§ Exercise: Count, please, the lines in the listing below that contain "computer", and reply with the count only.

▼

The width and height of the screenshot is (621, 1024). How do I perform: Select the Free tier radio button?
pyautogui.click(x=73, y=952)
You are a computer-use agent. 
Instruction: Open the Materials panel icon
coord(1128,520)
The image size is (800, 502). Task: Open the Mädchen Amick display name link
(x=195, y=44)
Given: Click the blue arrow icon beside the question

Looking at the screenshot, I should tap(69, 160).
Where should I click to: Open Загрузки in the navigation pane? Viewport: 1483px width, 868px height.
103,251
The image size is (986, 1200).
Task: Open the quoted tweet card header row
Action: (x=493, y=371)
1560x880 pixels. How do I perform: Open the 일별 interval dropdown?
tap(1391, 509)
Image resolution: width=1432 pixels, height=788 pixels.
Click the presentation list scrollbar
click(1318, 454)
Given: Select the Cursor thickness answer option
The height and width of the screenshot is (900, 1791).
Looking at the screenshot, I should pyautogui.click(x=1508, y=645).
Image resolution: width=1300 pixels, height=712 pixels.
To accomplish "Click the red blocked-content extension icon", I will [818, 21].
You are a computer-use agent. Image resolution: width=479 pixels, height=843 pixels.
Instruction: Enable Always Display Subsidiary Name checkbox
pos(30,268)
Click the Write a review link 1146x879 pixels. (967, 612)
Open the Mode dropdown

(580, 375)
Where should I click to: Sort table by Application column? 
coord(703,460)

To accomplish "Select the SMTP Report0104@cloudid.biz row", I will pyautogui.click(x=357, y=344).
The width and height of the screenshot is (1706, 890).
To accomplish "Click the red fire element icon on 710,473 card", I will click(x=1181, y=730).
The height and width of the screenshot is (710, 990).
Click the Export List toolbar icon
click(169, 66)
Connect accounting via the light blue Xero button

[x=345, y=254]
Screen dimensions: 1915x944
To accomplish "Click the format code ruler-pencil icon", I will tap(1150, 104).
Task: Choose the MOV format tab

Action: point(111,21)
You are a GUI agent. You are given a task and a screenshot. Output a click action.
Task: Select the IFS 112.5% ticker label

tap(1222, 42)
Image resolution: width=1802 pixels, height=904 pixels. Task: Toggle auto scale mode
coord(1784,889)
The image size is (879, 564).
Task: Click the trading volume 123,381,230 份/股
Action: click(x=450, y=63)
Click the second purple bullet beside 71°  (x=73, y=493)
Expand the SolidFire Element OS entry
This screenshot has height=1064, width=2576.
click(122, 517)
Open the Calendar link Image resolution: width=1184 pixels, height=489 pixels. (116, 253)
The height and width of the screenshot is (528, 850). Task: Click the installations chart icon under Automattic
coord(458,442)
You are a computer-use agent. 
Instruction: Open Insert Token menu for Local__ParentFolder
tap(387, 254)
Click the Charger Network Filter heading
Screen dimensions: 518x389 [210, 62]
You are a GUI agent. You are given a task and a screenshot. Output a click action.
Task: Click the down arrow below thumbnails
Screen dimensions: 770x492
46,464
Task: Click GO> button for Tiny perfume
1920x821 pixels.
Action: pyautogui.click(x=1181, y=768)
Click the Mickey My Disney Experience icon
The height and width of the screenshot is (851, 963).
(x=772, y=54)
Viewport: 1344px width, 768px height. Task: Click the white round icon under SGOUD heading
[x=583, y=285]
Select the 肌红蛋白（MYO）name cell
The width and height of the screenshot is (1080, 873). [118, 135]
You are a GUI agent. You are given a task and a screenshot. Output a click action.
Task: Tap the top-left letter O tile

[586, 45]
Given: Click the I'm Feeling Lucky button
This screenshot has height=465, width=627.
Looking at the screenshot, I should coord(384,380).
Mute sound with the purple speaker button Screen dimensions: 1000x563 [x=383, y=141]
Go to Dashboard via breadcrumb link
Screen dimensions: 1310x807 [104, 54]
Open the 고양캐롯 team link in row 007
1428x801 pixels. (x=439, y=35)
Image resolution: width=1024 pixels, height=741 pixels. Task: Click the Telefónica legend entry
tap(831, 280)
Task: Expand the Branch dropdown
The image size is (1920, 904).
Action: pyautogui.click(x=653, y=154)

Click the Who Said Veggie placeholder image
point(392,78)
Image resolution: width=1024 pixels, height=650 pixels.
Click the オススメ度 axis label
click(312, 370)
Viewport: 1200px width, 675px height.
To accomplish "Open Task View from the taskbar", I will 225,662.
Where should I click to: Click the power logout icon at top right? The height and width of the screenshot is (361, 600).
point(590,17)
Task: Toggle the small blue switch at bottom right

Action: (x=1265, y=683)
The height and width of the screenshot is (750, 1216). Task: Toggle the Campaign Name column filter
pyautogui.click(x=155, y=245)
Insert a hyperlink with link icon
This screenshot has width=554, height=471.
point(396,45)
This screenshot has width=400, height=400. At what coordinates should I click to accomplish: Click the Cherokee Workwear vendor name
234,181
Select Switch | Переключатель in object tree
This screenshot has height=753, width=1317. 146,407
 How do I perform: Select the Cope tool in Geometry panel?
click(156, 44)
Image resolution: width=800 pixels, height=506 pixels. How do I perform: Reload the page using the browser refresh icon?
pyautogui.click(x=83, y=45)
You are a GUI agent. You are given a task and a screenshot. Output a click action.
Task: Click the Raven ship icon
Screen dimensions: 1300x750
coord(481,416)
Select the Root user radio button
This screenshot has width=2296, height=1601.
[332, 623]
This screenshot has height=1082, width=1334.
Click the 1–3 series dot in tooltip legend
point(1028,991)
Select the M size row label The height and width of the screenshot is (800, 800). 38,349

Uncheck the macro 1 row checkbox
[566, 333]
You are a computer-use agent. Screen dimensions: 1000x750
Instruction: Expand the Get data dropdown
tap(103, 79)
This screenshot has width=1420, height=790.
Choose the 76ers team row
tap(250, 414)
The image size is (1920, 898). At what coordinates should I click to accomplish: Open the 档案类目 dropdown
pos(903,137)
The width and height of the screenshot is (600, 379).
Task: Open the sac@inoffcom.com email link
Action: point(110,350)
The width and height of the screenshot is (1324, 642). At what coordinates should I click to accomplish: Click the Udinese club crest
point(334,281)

▲

§ Reply: 4